▶ **PROBLEM TO SOLVE**:
Print out the data below with every line intact.

Stored data entries:
....

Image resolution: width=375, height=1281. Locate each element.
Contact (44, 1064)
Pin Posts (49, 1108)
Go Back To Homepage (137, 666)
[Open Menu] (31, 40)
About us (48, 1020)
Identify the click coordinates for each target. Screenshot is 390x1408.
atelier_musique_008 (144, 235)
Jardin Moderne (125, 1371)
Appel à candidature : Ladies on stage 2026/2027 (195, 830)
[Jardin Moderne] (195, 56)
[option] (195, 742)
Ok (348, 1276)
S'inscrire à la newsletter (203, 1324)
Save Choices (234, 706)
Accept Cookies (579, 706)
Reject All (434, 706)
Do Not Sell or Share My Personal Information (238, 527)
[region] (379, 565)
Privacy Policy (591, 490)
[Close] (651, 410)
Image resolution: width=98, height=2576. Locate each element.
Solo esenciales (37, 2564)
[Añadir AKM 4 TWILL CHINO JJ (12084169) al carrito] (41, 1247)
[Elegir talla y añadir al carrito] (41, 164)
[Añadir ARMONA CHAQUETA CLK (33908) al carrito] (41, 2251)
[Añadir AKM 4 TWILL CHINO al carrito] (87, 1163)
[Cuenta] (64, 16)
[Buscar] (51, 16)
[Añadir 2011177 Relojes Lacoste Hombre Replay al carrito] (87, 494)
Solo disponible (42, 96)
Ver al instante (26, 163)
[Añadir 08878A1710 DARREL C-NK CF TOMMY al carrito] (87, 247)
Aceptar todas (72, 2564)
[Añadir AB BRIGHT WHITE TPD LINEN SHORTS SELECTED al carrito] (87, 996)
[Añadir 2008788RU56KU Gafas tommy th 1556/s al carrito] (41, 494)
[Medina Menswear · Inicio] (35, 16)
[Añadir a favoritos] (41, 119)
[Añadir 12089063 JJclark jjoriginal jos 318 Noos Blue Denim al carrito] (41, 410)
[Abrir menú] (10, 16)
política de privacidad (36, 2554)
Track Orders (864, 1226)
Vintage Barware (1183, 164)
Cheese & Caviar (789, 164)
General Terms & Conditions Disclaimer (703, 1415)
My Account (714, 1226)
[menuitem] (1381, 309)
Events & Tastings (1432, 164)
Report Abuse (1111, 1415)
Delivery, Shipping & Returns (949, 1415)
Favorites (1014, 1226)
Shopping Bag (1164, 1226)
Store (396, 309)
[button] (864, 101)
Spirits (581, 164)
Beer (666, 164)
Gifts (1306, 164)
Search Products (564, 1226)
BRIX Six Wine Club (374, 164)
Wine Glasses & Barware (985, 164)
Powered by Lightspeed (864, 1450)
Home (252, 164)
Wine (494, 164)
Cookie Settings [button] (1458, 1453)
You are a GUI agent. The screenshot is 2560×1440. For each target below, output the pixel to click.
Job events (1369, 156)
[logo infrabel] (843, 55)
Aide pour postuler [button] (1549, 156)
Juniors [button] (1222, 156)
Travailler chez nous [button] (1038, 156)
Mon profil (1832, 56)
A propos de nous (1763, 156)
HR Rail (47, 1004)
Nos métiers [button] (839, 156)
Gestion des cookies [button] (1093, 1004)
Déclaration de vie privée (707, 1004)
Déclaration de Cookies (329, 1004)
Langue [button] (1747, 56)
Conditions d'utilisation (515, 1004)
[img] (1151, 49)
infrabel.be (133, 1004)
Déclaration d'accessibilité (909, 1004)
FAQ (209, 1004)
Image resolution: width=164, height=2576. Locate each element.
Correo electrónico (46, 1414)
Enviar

....

▶ **EXPECTED ANSWER**:
Image resolution: width=375, height=1281. Locate each element.
Contact (44, 1064)
Pin Posts (49, 1108)
Go Back To Homepage (137, 666)
[Open Menu] (31, 40)
About us (48, 1020)
Identify the click coordinates for each target. Screenshot is 390x1408.
atelier_musique_008 (144, 235)
Jardin Moderne (125, 1371)
Appel à candidature : Ladies on stage 2026/2027 (195, 830)
[Jardin Moderne] (195, 56)
[option] (195, 742)
Ok (348, 1276)
S'inscrire à la newsletter (203, 1324)
Save Choices (234, 706)
Accept Cookies (579, 706)
Reject All (434, 706)
Do Not Sell or Share My Personal Information (238, 527)
[region] (379, 565)
Privacy Policy (591, 490)
[Close] (651, 410)
Image resolution: width=98, height=2576. Locate each element.
Solo esenciales (37, 2564)
[Añadir AKM 4 TWILL CHINO JJ (12084169) al carrito] (41, 1247)
[Elegir talla y añadir al carrito] (41, 164)
[Añadir ARMONA CHAQUETA CLK (33908) al carrito] (41, 2251)
[Añadir AKM 4 TWILL CHINO al carrito] (87, 1163)
[Cuenta] (64, 16)
[Buscar] (51, 16)
[Añadir 2011177 Relojes Lacoste Hombre Replay al carrito] (87, 494)
Solo disponible (42, 96)
Ver al instante (26, 163)
[Añadir 08878A1710 DARREL C-NK CF TOMMY al carrito] (87, 247)
Aceptar todas (72, 2564)
[Añadir AB BRIGHT WHITE TPD LINEN SHORTS SELECTED al carrito] (87, 996)
[Añadir 2008788RU56KU Gafas tommy th 1556/s al carrito] (41, 494)
[Medina Menswear · Inicio] (35, 16)
[Añadir a favoritos] (41, 119)
[Añadir 12089063 JJclark jjoriginal jos 318 Noos Blue Denim al carrito] (41, 410)
[Abrir menú] (10, 16)
política de privacidad (36, 2554)
Track Orders (864, 1226)
Vintage Barware (1183, 164)
Cheese & Caviar (789, 164)
General Terms & Conditions Disclaimer (703, 1415)
My Account (714, 1226)
[menuitem] (1381, 309)
Events & Tastings (1432, 164)
Report Abuse (1111, 1415)
Delivery, Shipping & Returns (949, 1415)
Favorites (1014, 1226)
Shopping Bag (1164, 1226)
Store (396, 309)
[button] (864, 101)
Spirits (581, 164)
Beer (666, 164)
Gifts (1306, 164)
Search Products (564, 1226)
BRIX Six Wine Club (374, 164)
Wine Glasses & Barware (985, 164)
Powered by Lightspeed (864, 1450)
Home (252, 164)
Wine (494, 164)
Cookie Settings [button] (1458, 1453)
You are a GUI agent. The screenshot is 2560×1440. For each target below, output the pixel to click.
Job events (1369, 156)
[logo infrabel] (843, 55)
Aide pour postuler [button] (1549, 156)
Juniors [button] (1222, 156)
Travailler chez nous [button] (1038, 156)
Mon profil (1832, 56)
A propos de nous (1763, 156)
HR Rail (47, 1004)
Nos métiers [button] (839, 156)
Gestion des cookies [button] (1093, 1004)
Déclaration de vie privée (707, 1004)
Déclaration de Cookies (329, 1004)
Langue [button] (1747, 56)
Conditions d'utilisation (515, 1004)
[img] (1151, 49)
infrabel.be (133, 1004)
Déclaration d'accessibilité (909, 1004)
FAQ (209, 1004)
Image resolution: width=164, height=2576. Locate each element.
Correo electrónico (46, 1414)
Enviar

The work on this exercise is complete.